A top down approach to protein structural studies using chemical cross‐linking and Fourier transform mass spectrometry

Abstract
Mass spectrometric analysis of wild-type proteins that have been covalently modified by bifunctional cross-linking reagents and then digested proteolytically can be used to obtain low-resolution distance constraints, which can be useful for protein structure determination. Limitations of this approach include time-consuming separation steps, such as the separation of internally cross-linked protein monomers from covalent dimers, and a susceptibility to artifacts due to low levels of natural and man-made peptide modifications that can be mistaken for cross-linked species. The results presented here show that when a crude cross-linked protein mixture is injected into an electrospray ionization Fourier transform mass spectrometry (ESI-FTMS) instrument, the cross-link positions can be localized by fragmentation and mass spectrometry on the ‘gas-phase purified’ singly internally cross-linked monomer.
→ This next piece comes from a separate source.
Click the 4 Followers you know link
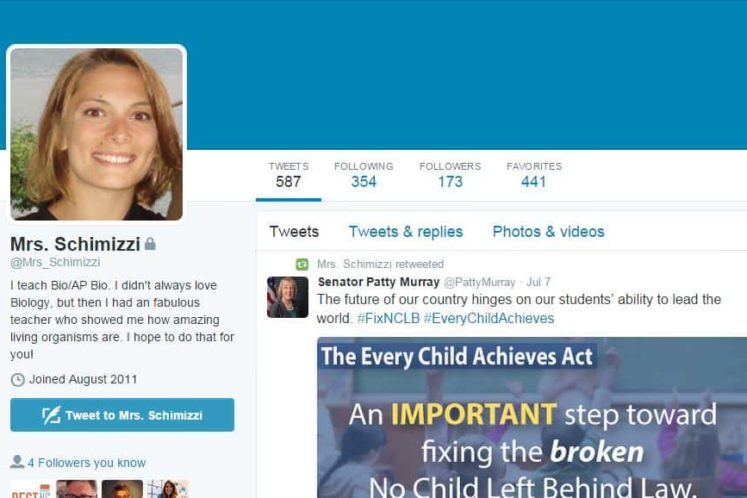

Our results show that reaction of ubiquitin with the homobifunctional lysine-lysine cross-linking reagent dissuccinimidyl suberate (DSS) resulted in two cross-links consistent with the known ubiquitin tertiary structure (K6-K11 and K48-K63). Because no protein or peptide chemistry steps are needed, other than the initial cross-linking, this new top down approach appears well suited for high-throughput experiments with multiple cross-linkers and reaction conditions. Published in 2002 by John Wiley & Sons, Ltd.